View Single Post
  #4  
Old September 2nd 16, 01:55 AM posted to sci.astro.research
Phillip Helbig (undress to reply)[_2_]
external usenet poster
 
Posts: 273
Default Statistics Problem/Question

In article ,
"Robert L. Oldershaw" writes:

Thanks for the analysis. I tried two samples of 30 stars each and found
a deviation of 0.001 solar mass for the first sample, which had error
bars on the masses that were 0.004 to 0.005 solar mass on average.


The error on the total mass will be larger than on the individual
masses, so you can't know the total mass that well.
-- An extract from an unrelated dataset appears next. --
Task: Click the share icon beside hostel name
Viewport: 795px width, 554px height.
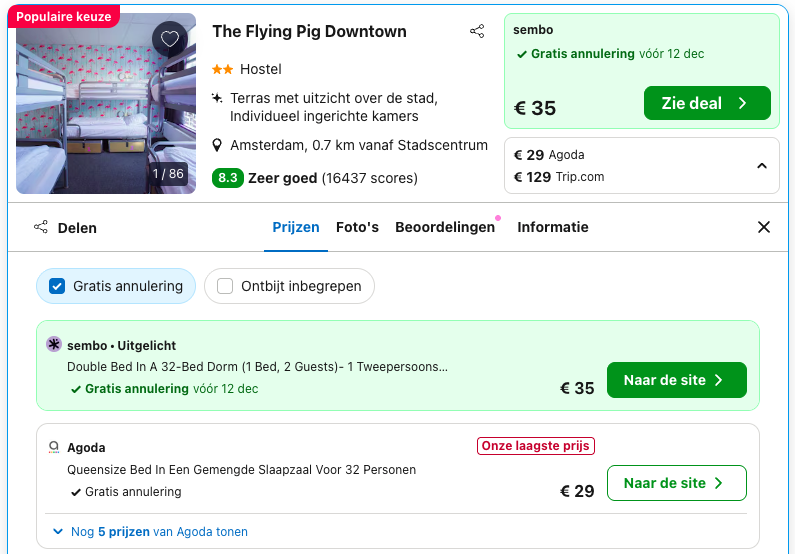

If the deviation is
really 0.001, that is interesting, but since the error on the total mass
is much larger, probably not meaningful.

The second sample had mass uncertainties that were =/ than 0.01 solar
mass but the average was about closer to 0.01 than 0.005. The deviation
for that sample was 0.008 solar mass.


Still, the deviation is less than the error on the total mass.

Personally, I find this mildly encouraging, but I acknowledge that it
will take more accurate stellar masses to fully test my hypothesis.


Much more accurate.

There must be a better way to search for hidden patterns in noisy data,
but this is obviously not my strong suit.


Yes. There is a huge literature on this. (H-I intensity mapping, for
example, deals with a signal-to-noise ratio of much less than 1.)

Before going further in this direction, though, why 30 stars? Why not
25 or 300? Why two samples of 30 each rather than one of 60 each?

If one accepts that something interesting is going on if the probability
of getting the observed results if the null hypothesis is true is less
than 1% or whatever, keep in mind that if you do 100 tests, you should
EXPECT to get a false positive once. So unless it is abundantly clear
that there are objective reasons for 30 stars and so on, it will be hard
to demonstrate that you didn't try various sample sizes and so on until
something looked significant while not talking about the majority of
cases where nothing looked significant. Even if you didn't do this, the
reader has to be able to see that objectively what you are doing is
straightforward. A-posteriori statistics is shaky ground.

The 0.145 has come up here many times. My impression was that even you
were once convinced that there was no signal in the stuff you presented.
So, even if there is some signal now, the question arises in how many
places you looked until you found something. Again, even if this is not
what happened, the reader has to be convinced that the signal is really
unexpected and not just the expected fluke which one will always see if
one looks long enough.